La flambée de violence qui agite le monde musulman est bien sûr le fait de l’instrumentalisation par les extrémistes, qui n’ont rien d’autre à vendre que la guerre et la promesse d’un arrière-monde où tout est joie, barbes fleuries, houris soumises par paquet de soixante-dix (ou raisin frais selon les traductions), d’un film que quasiment personne n’a vu. La foi monothéiste est en effet un remarquable combustible dans un estomac vide. On peut également penser que la colère née de la parution des caricatures de Charlie Hebdo est largement teintée d’opportunisme, attendu que le journal satirique en publie de similaires quasiment tous les mercredi depuis vingt ans, et que les gribouillages ouvertement racistes de Minute ou de Rivarol n’éveillent jamais la moindre protestation.

De l’autre côté du ring, les opportunistes ne manquent pas non plus: l’UMP en a ainsi profité pour lancer une pétition contre le vote des étrangers. Bravo, les copains, on est content de savoir qu’on a désormais deux partis fascistes en France. De même, consultez n’importe quel article sur le sujet sur un site d’information et vous verrez fleurir les commentaires racistes, réclamant la fermeture des frontières et l’expulsion manu militari du moindre quidam qui ne peut justifier d’une ascendance française sur vingt-trois générations. Bref, jusque là, rien que de très classique.

Sauf que, et vous l’aurez peut-être oublié après des années de sarkozysme, nous avons l’heur de vivre dans la patrie des Droits de l’Homme, dans le pays des Lumières: on a pas bouté les curés hors de l’espace public pour se faire emmerder par les barbus, et il faut bien défendre le journal satirique même si l’on craint pour notre belle tour Montparnasse. Mais l’époque a changé, et l’électricité provenant essentiellement du nucléaire, les Lumières sont blafardes. Par exemple, François Hollande, tout à son rôle de gardien des institutions, affirme t-il garantir la liberté d’expression, en précisant que la laïcité doit aussi assurer le respect des religions. En ce qui me concerne, j’incline plutôt à penser que la loi protège le libre exercice du culte, et prémunit le croyant de la discrimination en raison de sa superstition, mais que rien n’empêche de mettre un nez rouge à Mahomet ou une plume dans le fondement du petit Jésus. On respecte le citoyen croyant, mais on a parfaitement le droit de rigoler du conte de fées auquel il adhère. La preuve: à part en Alsace-Moselle (où il n’a pratiquement jamais été appliqué), il n’y a pas de délit de blasphème. Et même le papophile Sarkozy n’a pas réussi à l’imposer avec sa « laïcité positive ».

Jeu de données -
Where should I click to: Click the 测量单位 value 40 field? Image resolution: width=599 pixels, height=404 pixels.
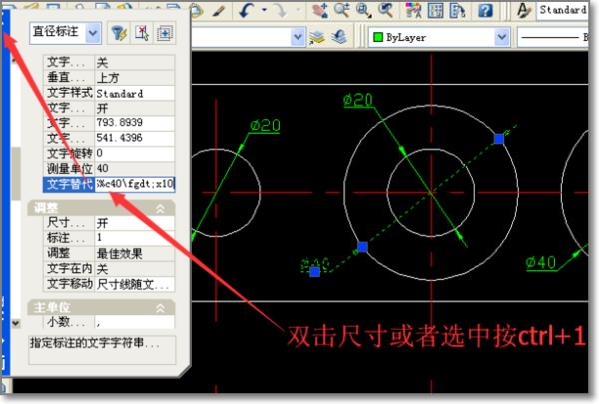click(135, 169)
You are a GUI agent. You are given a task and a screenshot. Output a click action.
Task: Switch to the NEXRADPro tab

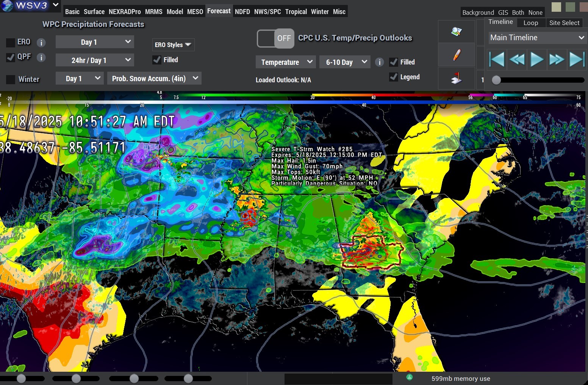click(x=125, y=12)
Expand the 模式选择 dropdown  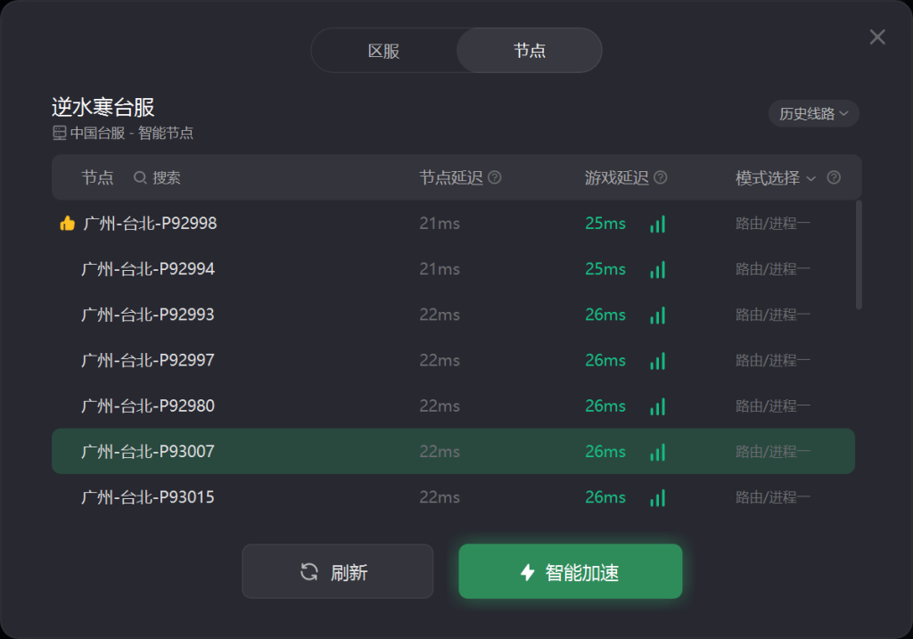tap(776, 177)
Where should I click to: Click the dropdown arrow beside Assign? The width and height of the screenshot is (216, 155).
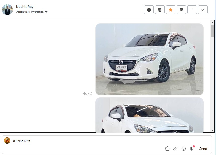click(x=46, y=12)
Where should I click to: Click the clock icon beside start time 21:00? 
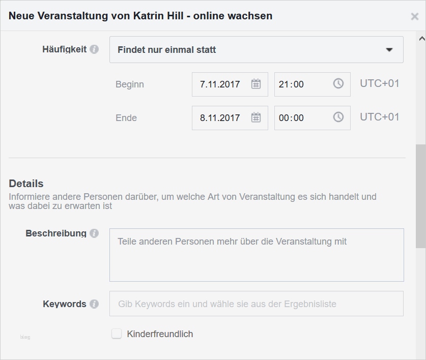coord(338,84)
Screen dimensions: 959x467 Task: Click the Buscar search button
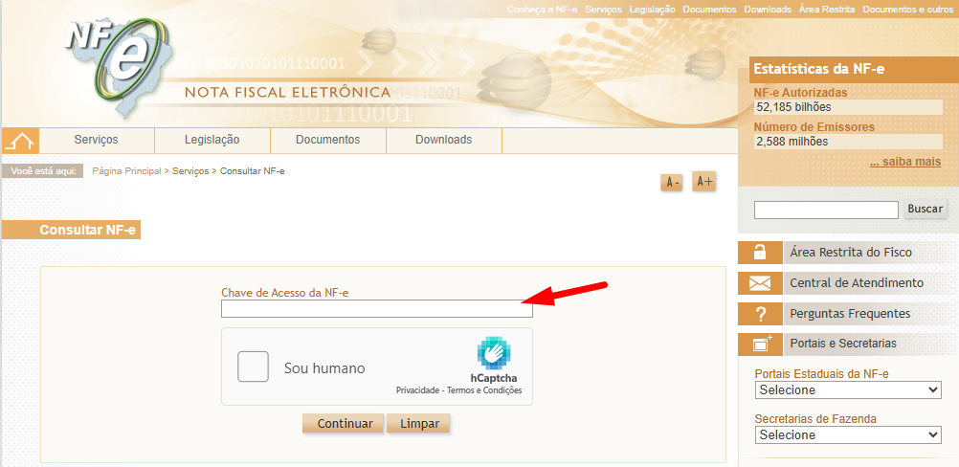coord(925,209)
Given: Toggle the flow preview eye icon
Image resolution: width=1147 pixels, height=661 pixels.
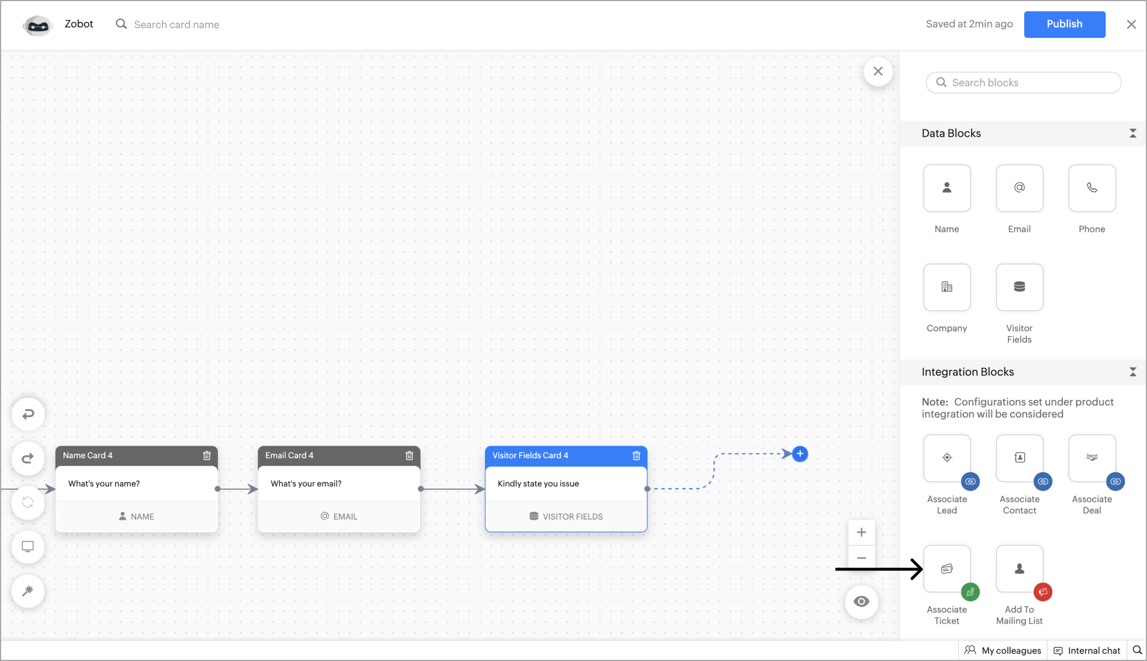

Travail demandé -
- A) Remplacez « commentaires » par « messages » dans le passage du billet qui va de « De l’autre côté » jusqu'à « de très classique. », puis recopiez ce passage ainsi modifié.
- B) Relevez toutes les lignes de la liste qui contiennent la chaîne « beside », en respectant la casse.
Le billet et la liste sont deux documents sans rapport l'un avec l'autre.

Les réponses -
- A)
De l’autre côté du ring, les opportunistes ne manquent pas non plus: l’UMP en a ainsi profité pour lancer une pétition contre le vote des étrangers. Bravo, les copains, on est content de savoir qu’on a désormais deux partis fascistes en France. De même, consultez n’importe quel article sur le sujet sur un site d’information et vous verrez fleurir les messages racistes, réclamant la fermeture des frontières et l’expulsion manu militari du moindre quidam qui ne peut justifier d’une ascendance française sur vingt-trois générations. Bref, jusque là, rien que de très classique.

- B)
Where should I click to: Click the dropdown arrow beside Assign? The width and height of the screenshot is (216, 155).
Where should I click to: Click the clock icon beside start time 21:00? 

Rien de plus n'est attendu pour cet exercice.